"The State's claim that it seeks in no way to deprive

by

Simon Ortiz


"The State's claim that it seeks in no way to deprive Indians of their rightful share of water, but only to define that share, falls on deaf ears."
an April 1974 editorial comment in the Albuquerque Journal
It was beloved old man Clay who used to say:

"It was in 1882, it was they came, and they said that they would measure up our land. They said it was to assure us of how much land we owned. It was true that there were those of us who did not believe that our concern was their purpose, and we did not want them here. But they did send their men around our villages and our fields, and they measured how much land there was, and sometime later - it didn't take them very long - they told us what their findings came out to be and that now we could rest assured that the land was recorded and filed away in their government papers."

The cosmos is measured by American-made satellites, the land is being razed by Kennecott Copper and Anaconda Corporation monstrosities, and our land has been defined by the RIGHT OF WAY secured by American RAILROADS, ELECTRIC LINES, GAS LINES, HIGHWAYS, PHONE COMPANIES, CABLE TV.

Railroads

My father explained it to me this way,
"When the railroad was first built,
the land was drawn up into townships
and portions of the land were set aside
for schools, grazing, and public utilities.
And then we exchanged some land
with the railroads. They gave us land,
and we gave them some land."
It was only later I figured out that
"they" meant the USA which had given
the railroad the right of way
through our land and also allotted
them land so that what the railroad did
was "give" that land in exchange to us
who were the right of way.

When I was a ten-year-old altar boy,
there were photographs of the railroad
on the church sacristy walls.
They showed 1920 cars and men working
at laying track. there used to be
a watering stop for steam engines
near the church and the American man
who ran the pumps was named McCarty
and that's why the village, Deetseyamah,
I come from is called McCartys
on the official state maps.

ELECTRIC LINES

At first, the electric lines ran
only alongside the railroad tracks
but later they connected up the homes
in Deetseyamah and Deechuma with the lines.
Those electric lines connect up Aacqu
with America.

When they were putting up the lines,
there was this machine.
The machine had a long shiny drill
which it pointed at the ground
and almost suddenly there was a hole
in the ground and the machine
drove on to another spot.
A couple of days later, a truck came
and threw long black poles
into the holes. At that age
I didn't know much of anything,
and when my younger brothers and sisters
asked me what was going on
I probably told them some lie.

GAS LINES

The El Paso Natural Gas pipeline
blew up in the spring of 1966.
Old man Tomato told us what he was doing
on that early morning. He had just gone
out to piss outside his home
and had just come back inside
and was lying on his bed.
"I was singing a hunting song,
and then all of a sudden there was
this strange feeling and then I looked
out the window to the east and saw a light
over the hill beyond Dahska, but I knew
that it wasn't about to be dawn yet."

He told us that at the meeting in Acomita
where the El Paso Natural Gas man said
his company was sorry and they would
send money to make restitution very soon.
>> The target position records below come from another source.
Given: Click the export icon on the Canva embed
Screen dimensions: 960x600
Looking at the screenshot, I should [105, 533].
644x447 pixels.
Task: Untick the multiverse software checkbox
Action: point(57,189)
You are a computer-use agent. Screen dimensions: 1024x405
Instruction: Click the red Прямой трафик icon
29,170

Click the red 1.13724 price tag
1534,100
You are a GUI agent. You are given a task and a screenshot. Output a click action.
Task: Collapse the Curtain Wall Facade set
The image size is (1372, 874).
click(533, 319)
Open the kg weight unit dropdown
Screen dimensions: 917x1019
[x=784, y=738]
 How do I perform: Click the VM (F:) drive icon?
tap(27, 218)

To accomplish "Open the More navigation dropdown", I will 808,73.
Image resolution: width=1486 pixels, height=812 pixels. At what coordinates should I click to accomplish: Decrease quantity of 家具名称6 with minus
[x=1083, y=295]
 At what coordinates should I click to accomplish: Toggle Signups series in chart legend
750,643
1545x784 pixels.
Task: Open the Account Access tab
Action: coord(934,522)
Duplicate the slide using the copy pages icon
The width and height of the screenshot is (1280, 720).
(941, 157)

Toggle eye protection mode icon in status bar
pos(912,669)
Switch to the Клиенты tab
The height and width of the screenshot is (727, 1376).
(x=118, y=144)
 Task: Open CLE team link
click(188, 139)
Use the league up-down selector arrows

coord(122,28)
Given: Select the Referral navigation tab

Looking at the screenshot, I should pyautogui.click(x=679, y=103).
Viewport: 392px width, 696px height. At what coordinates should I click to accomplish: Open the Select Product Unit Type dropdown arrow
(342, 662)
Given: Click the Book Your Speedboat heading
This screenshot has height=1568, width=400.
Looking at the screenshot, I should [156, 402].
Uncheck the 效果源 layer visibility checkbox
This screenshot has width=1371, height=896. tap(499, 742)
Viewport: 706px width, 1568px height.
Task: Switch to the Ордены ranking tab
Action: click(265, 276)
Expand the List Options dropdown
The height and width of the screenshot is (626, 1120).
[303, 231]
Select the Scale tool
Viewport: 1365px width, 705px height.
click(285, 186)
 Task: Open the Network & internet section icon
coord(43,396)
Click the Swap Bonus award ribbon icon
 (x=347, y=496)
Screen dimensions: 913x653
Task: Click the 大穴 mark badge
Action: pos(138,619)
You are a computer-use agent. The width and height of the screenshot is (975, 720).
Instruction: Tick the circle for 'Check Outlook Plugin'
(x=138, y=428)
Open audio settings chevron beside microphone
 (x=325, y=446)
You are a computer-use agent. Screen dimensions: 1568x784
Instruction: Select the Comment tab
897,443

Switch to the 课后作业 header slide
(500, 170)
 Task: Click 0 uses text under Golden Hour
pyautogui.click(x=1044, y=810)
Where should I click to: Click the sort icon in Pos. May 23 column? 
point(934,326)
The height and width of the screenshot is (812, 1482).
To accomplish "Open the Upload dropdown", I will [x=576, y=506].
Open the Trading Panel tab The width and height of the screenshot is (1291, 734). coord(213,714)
The El Paso Natural Gas company ran
through our best garden and left stones.
I was at Indian Boarding School at the time
and so I didn't see it coming through.
It wouldn't have made any difference
whether or not I'd seen it coming through
or whether we'd put a garden in that spring
because it would have come through anyway.
Nobody and nothing could stop it coming through.

HIGHWAYS

In 1952, the Felipe brothers led Nash Garcia
down U.S. 66 onto the reservation
and killed that State cop a few miles east
of Black Mesa. The State panicked
for a couple of months and the brothers
got sent to Federal pen for life.

One night during the Korean War,
my parents and I walked Eagle to the highway.
We stopped at Aunt Lolita's.
She had made some tamales and she put
them in a paper bag for Eagle to take along.
When we got to the highway,
Eagle showed me how to throw rocks sideways,
skipping them on the pavement to make sparks.
I had never seen that before.
My father flagged the Greyhound with a flashlight
and Eagle went off to Camp Pendleton and Korea.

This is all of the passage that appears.